Zwei Dinge standen laut Alexander Dobrindt (CSU) bereits in der ersten Juli-Woche fest: „Das eine ist, dass Deutschland ins Endspiel kommt, das andere, dass wir die Pkw-Maut am 1. Januar 2016 scharfstellen.“ Während die erste Prognose des deutschen Verkehrsministers mit dem Weltmeistertitel in Brasilien gar übertroffen wurde, ist er mit seinem Mautprojekt offenbar übers Ziel hinausgeschossen. Sein Vorschlag, eine Mautgebühr für ausländische Pkw auf allen deutschen Straßen einzuführen, steht seit Wochen im Kreuzfeuer der Kritik. Erst ging ein Aufschrei durch die Gemeinden in den Grenzregionen, dann kam der nächste Rüffel für den Christdemokraten – ausgerechnet vom bayerischen Innenminister. Joachim Hermann (CSU) forderte vom Parteikollegen eine Ausnahmeregelung für Gemeinden, die direkt an der Grenze liegen. Auch aus dem Nachbarland Tschechien bekommt Dobrindt Kritik zu hören.

„Wir sind entschieden gegen die Einführung einer Gebühr, die die Besitzer ausländischer Fahrzeuge diskriminiert“, erklärte der tschechische Verkehrsminister Antonín Prachař (ANO) auf Anfrage der „Prager Zeitung“. Eine flächendeckende Gebühr gefährde dem Minister zufolge die grenzübergreifende Zusammenarbeit und die wirtschaftlichen Beziehungen.
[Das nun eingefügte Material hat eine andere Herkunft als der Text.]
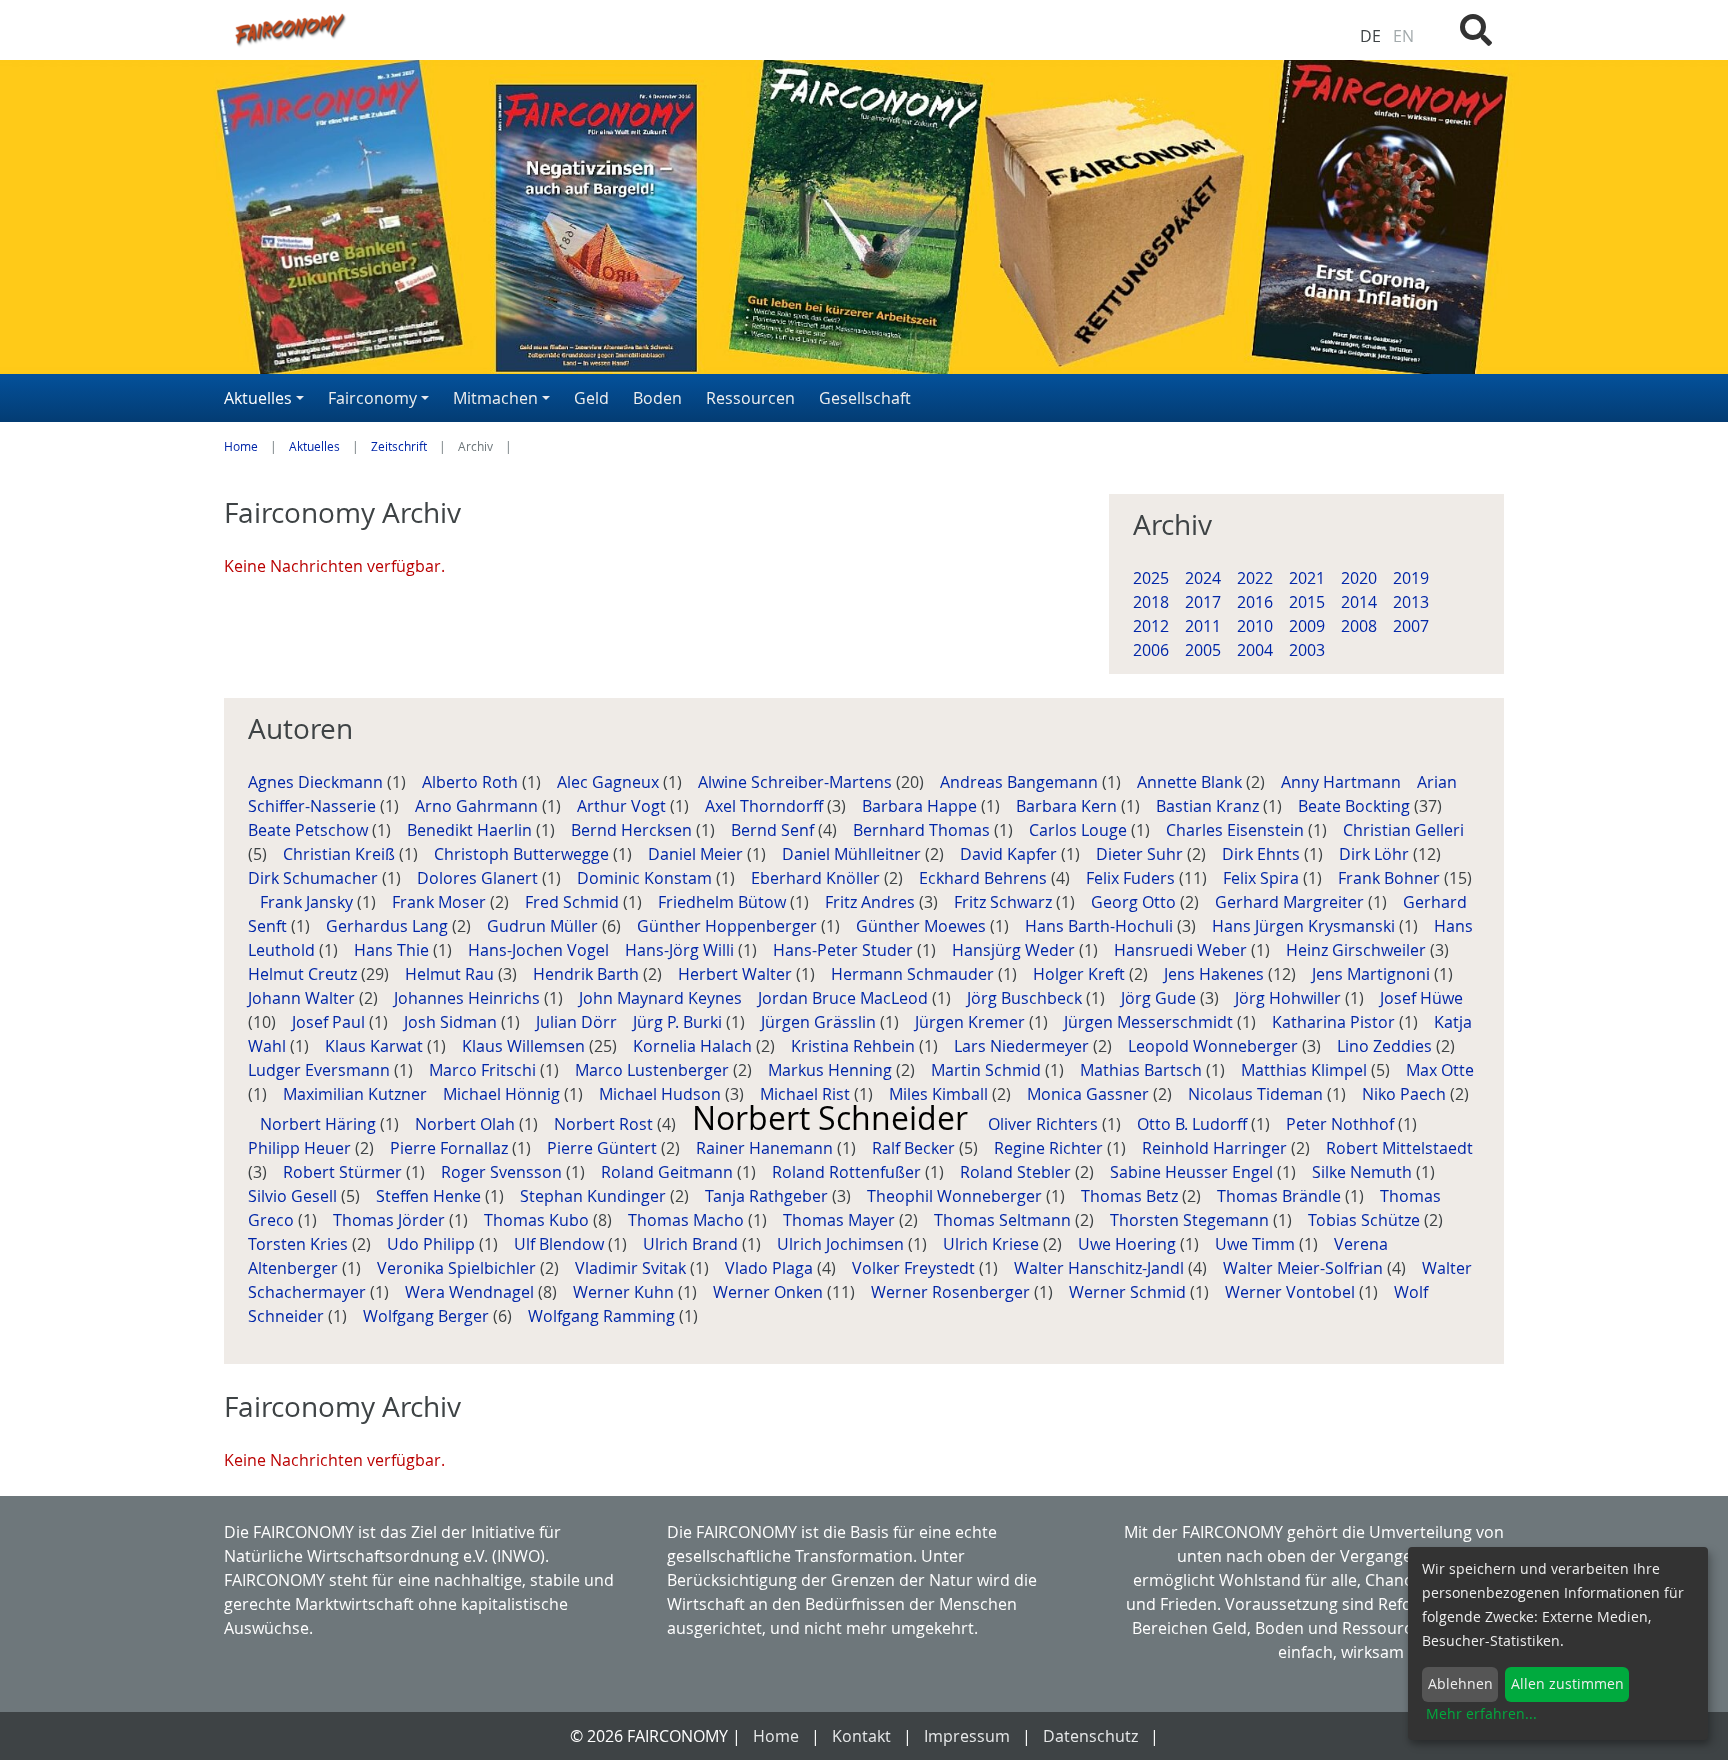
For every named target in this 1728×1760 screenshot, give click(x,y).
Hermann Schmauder (914, 974)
Tschechien steht mit seiner Kritik nicht allein. Österreich etwa reagierte noch am Tag, an dem Dobrindt seine Pläne öffentlich gemacht hatte. Man werde alle rechtlichen Schritte unternehmen, um eine Diskriminierung der österreichischen Autofahrer zu verhindern. Wie auch Prachař bestätigte, wird sich Österreich gemeinsam mit den Ländern der Visegrád-Gruppe dafür stark machen, Deutschlands Mautpläne zu kippen.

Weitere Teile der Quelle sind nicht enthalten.